FER's Retiree: When to withdraw from TSP, start Social Security

If you are under 59.5 years old and change your 72t monthly payment it will trigger penalties for all the years you used that rule. After 59.5 you can do the yearly change without penalty.

I am retiring this year at age 57 with 37 years service. I am choosing monthly payments until at least 59.5. Now, the 72t that you are referring to, is this what they mean by the equal monthly payment amounts? I see no mention of a 72t option in the withdraw choices given on the withdraw form. So, if I change the monthly amount after the first year when I am still 58, I will be hit with penalties for doing so? Probably wouldn't change anyway until 59.5 or 62 but I'd like to know if I would..

Thanks!
 
I am retiring this year at age 57 with 37 years service. I am choosing monthly payments until at least 59.5. Now, the 72t that you are referring to, is this what they mean by the equal monthly payment amounts? I see no mention of a 72t option in the withdraw choices given on the withdraw form. So, if I change the monthly amount after the first year when I am still 58, I will be hit with penalties for doing so? Probably wouldn't change anyway until 59.5 or 62 but I'd like to know if I would..

Thanks!

I'm not quite sure in your situation. In FERS there is a provision that says if you retire in the year you turn 55 you are not required to pay penalties but I don't think that applies here. For 72t (IRS rule for early withdrawal. Under age 59.5) could apply at any age. It says that if you take monthly withdrawals based on life expectancy tables then you are exempt from penalties if you don't change your method. There are 3 methods. Check out www.72t.net for more info. You have to do this rule for 5 years or until 59.5 I think. Its been a while since I researched it. At that point you can have TSP change your payments each year to any amount you want. TSP only offers the "minimum distribution method" under this rule. I used the amortization rule. Interest rates were higher then. Use their calculators to determine your best choice.

§ **RECORD EXCERPTS**
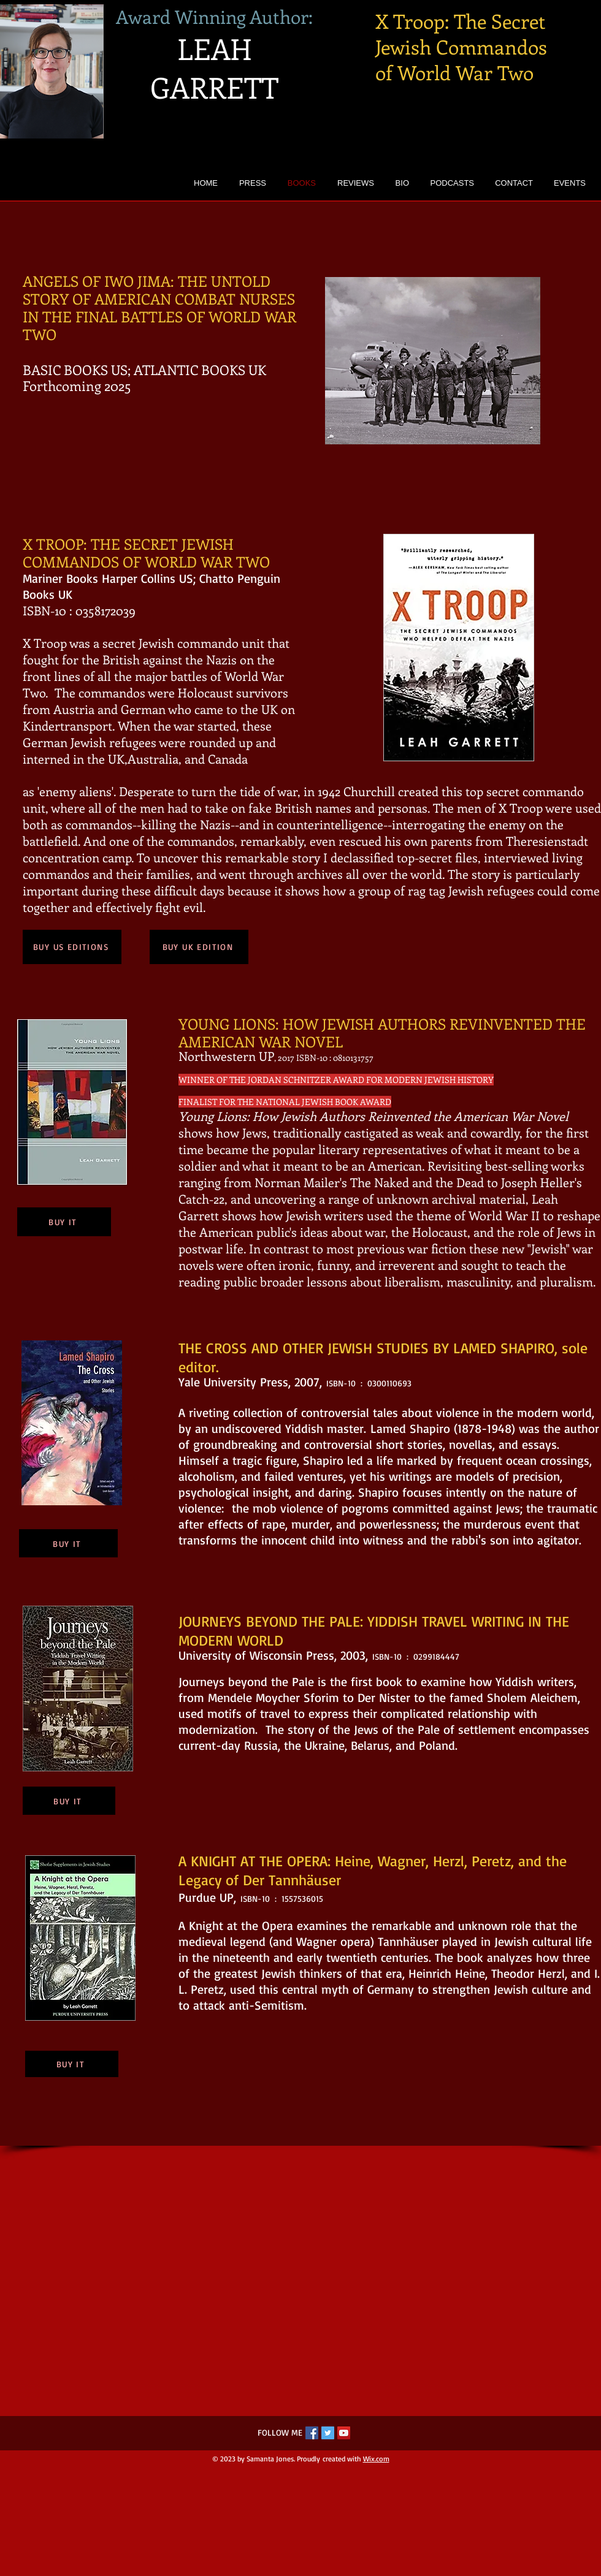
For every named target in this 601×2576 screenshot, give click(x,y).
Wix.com (376, 2458)
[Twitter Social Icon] (327, 2432)
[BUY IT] (64, 1221)
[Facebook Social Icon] (311, 2432)
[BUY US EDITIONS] (72, 947)
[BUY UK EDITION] (199, 947)
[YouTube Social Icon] (343, 2432)
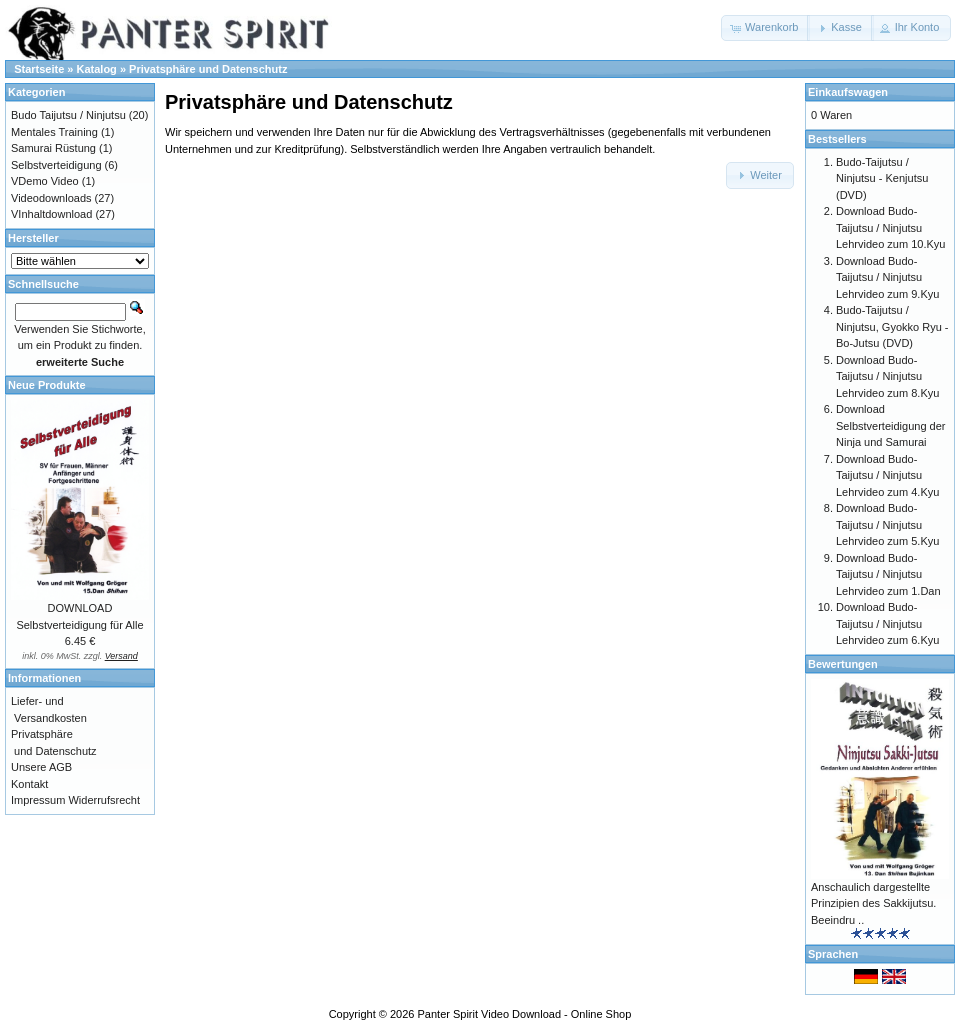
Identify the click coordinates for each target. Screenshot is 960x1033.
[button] (765, 28)
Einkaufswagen (848, 92)
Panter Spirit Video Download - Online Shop (525, 1014)
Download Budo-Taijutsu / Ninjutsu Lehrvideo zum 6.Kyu (887, 623)
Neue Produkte (47, 385)
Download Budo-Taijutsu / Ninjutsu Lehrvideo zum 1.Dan (888, 574)
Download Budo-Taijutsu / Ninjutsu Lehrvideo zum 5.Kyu (887, 524)
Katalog (97, 69)
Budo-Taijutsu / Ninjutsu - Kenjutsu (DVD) (882, 178)
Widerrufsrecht (104, 800)
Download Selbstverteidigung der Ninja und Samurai (890, 425)
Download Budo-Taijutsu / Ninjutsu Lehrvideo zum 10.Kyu (890, 227)
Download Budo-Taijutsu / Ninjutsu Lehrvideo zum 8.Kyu (887, 376)
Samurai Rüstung (53, 148)
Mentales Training (54, 132)
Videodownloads (51, 198)
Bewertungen (843, 664)
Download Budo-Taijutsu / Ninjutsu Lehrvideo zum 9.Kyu (887, 277)
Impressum (38, 800)
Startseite (39, 69)
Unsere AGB (41, 767)
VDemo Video (45, 181)
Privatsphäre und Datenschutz (208, 69)
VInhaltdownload (51, 214)
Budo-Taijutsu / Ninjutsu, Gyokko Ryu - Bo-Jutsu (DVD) (892, 326)
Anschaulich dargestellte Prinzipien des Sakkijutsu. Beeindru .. (873, 903)
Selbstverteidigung (56, 165)
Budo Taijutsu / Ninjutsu (68, 115)
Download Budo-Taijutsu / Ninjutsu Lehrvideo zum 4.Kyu (887, 475)
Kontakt (29, 784)
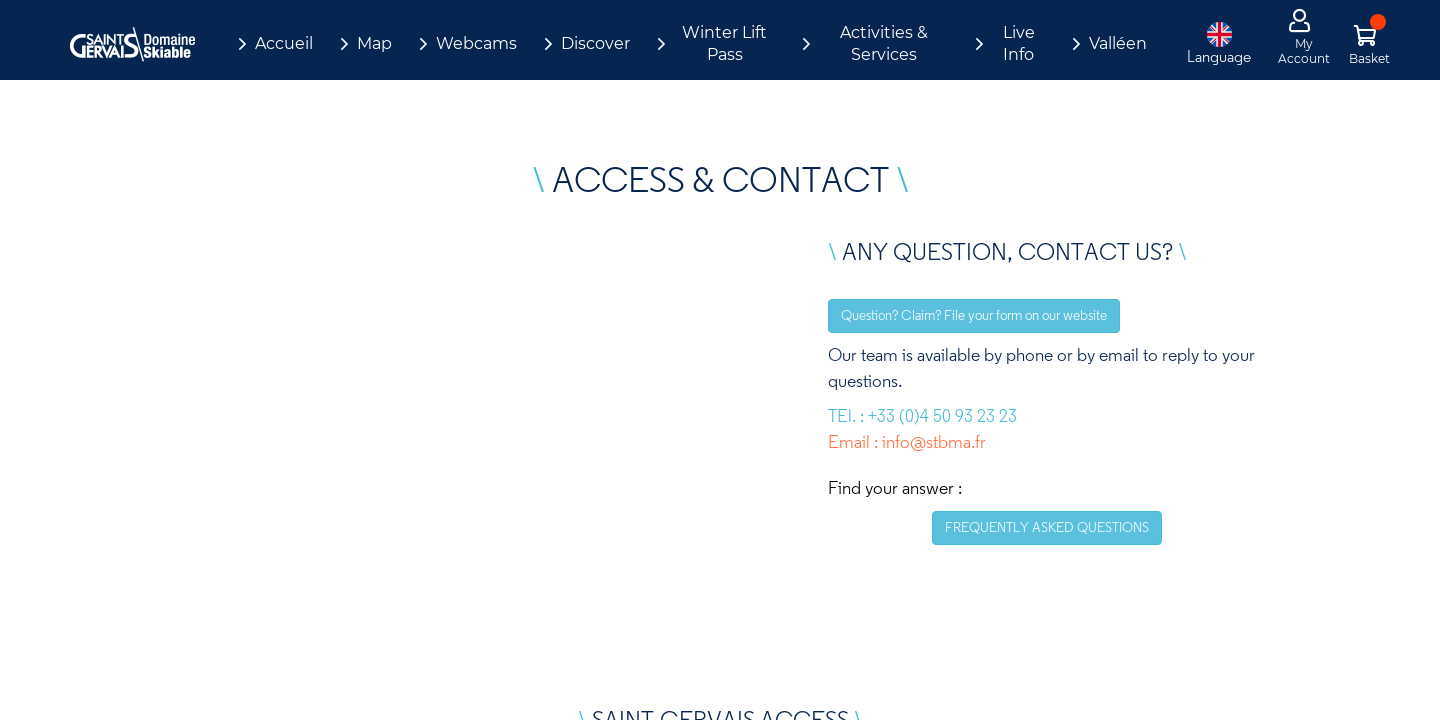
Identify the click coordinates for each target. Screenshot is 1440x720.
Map (374, 43)
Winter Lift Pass (724, 43)
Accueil (284, 43)
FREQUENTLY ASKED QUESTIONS (1047, 527)
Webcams (476, 43)
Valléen (1118, 43)
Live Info (1019, 43)
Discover (595, 43)
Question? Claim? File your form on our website (974, 315)
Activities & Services (884, 43)
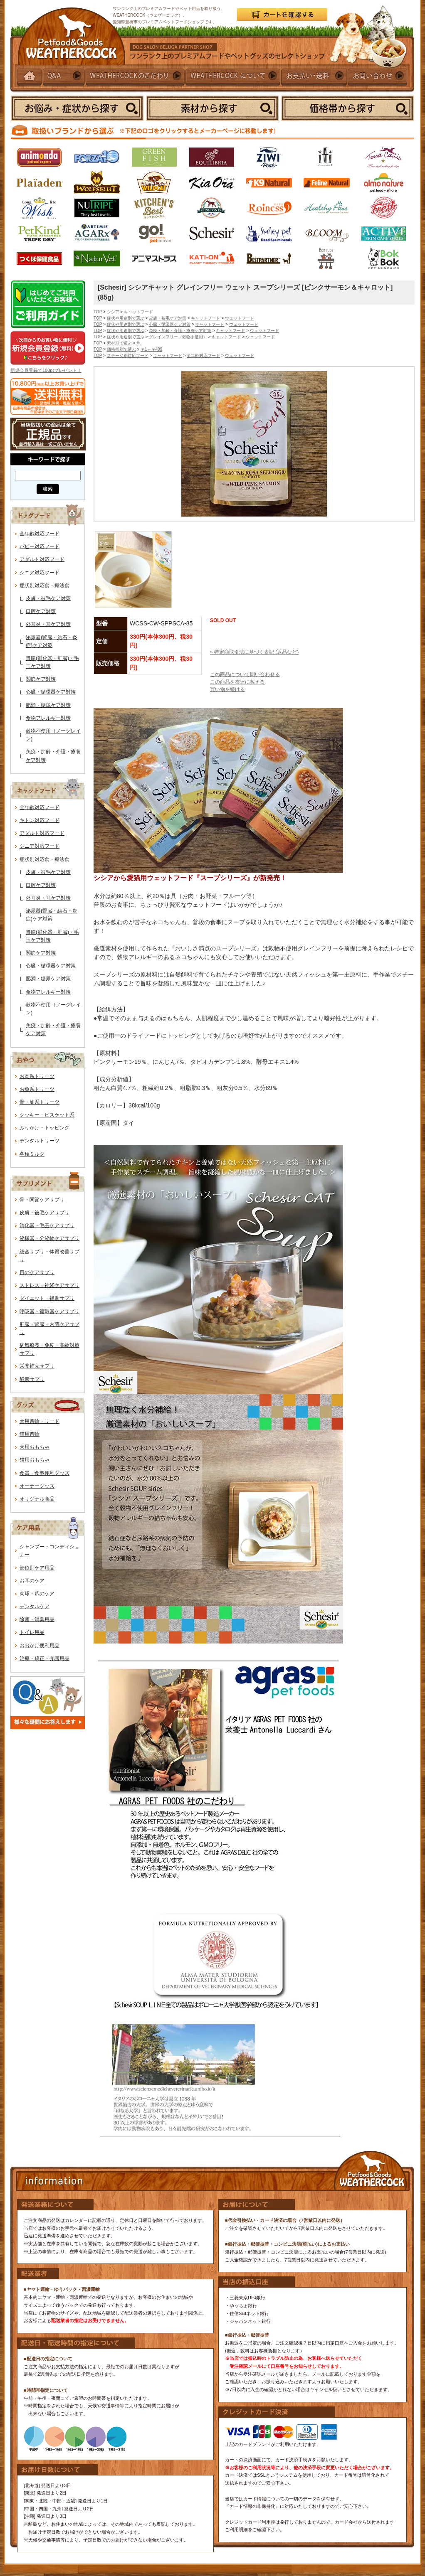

§ **PROBLEM TO SOLVE**
Continue the forum thread above on TSP withdrawals and the 72t rule, beginning after its last sentence.

§ **ANSWER BELOW**
I am retiring this year at age 57 with 37 years service. I am choosing monthly payments until at least 59.5. Now, the 72t that you are referring to, is this what they mean by the equal monthly payment amounts? I see no mention of a 72t option in the withdraw choices given on the withdraw form. So, if I change the monthly amount after the first year when I am still 58, I will be hit with penalties for doing so? Probably wouldn't change anyway until 59.5 or 62 but I'd like to know if I would..

Thanks!
I retired in 2013 at age 56 (Fed LEO). I took a partial withdrawal in a lump sum and paid only income taxes. I also transferred about 60% of my total TSP to a traditional IRA (tax free).
In year three of retirement (age 58) I started taking a monthly distribution.
The following year I changed the distribution amount to take the minimum ($25.00), and started drawing from my IRA at 59.5. I paid only income taxes on the initial monthly withdrawal in year three, and after I changed the amount the following year. I was not required to pay any additional penalties on either. Being retired Fed LEO may have made a difference, but I don't believe that was the case. I was under the impression penalties only applied if you retired before the year in which you turn 55, or if you were withdrawing from an IRA, and not TSP.
I'll also try to research it later today.
 
Based on your situation, over 55 at retirement, you wouldn't get any penalty. See Publication 721, Tax Guide to U.S. Civil Service Retirement Benefits https://www.irs.gov/pub/irs-pdf/p721.pdf
Top of page 14, 2nd column:
additional tax doesn't apply in certain situations, including any of the following.
You receive the distribution and separate from government service during or after the calendar year in which you reach age 55.
You choose to receive your account balance in monthly payments based on your life expectancy.
The 2nd one is the 72(t) rule, otherwise known as SEPP - Substantially Equal Periodic Payments.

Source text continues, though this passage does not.